Work order >>
The entries below are to be repeated exactly, and their pictures left out.

Material for the task >>
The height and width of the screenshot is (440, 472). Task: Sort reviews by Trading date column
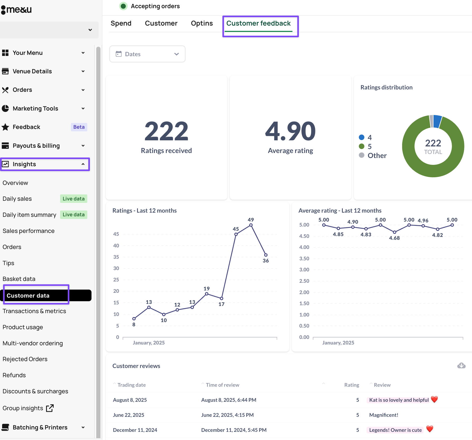131,385
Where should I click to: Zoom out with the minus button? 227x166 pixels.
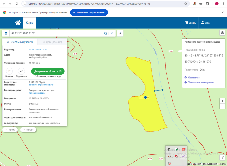point(222,106)
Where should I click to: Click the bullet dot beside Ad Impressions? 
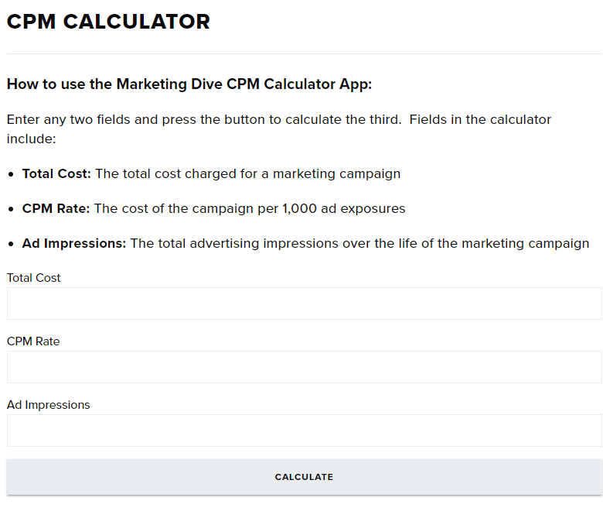coord(11,244)
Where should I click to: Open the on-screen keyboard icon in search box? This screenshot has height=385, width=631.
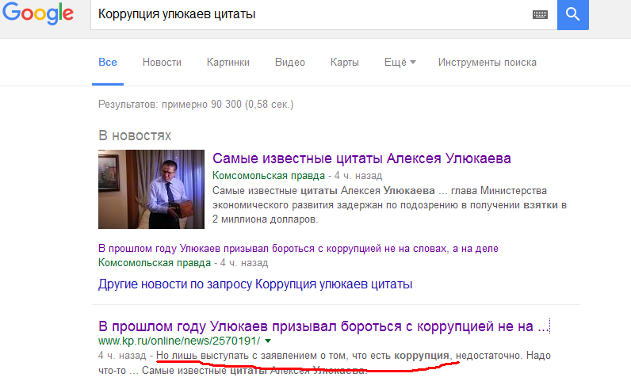tap(541, 14)
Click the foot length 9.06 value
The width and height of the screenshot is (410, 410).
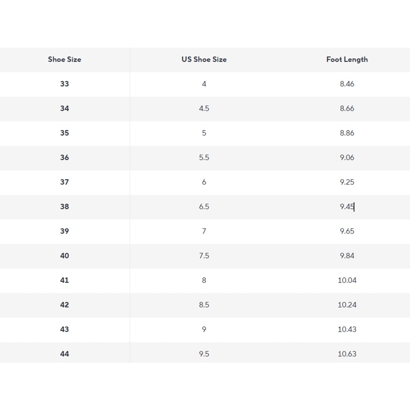tap(347, 158)
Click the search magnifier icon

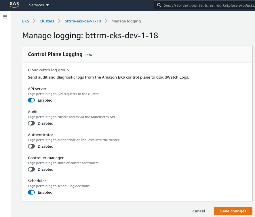(x=159, y=5)
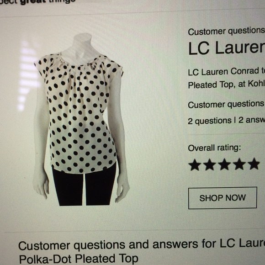Click the Polka-Dot Pleated Top heading line
The image size is (265, 265).
click(x=79, y=259)
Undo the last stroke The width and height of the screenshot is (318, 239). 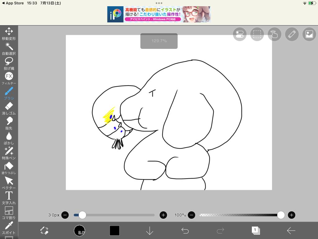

Output of the exercise >>
The height and width of the screenshot is (440, 472). Task: Sort reviews by Trading date column
131,385
Where should I click to: Zoom out with the minus button? 227x166 pixels.
point(222,106)
Where should I click to: Click the bullet dot beside Ad Impressions? 
coord(11,244)
Where should I click to: Open the on-screen keyboard icon in search box? This screenshot has height=385, width=631.
tap(541, 14)
Click the foot length 9.06 value
The width and height of the screenshot is (410, 410).
tap(347, 158)
Click the search magnifier icon

(x=159, y=5)
Click the Polka-Dot Pleated Top heading line
The image size is (265, 265).
click(x=79, y=259)
Undo the last stroke The width and height of the screenshot is (318, 239). 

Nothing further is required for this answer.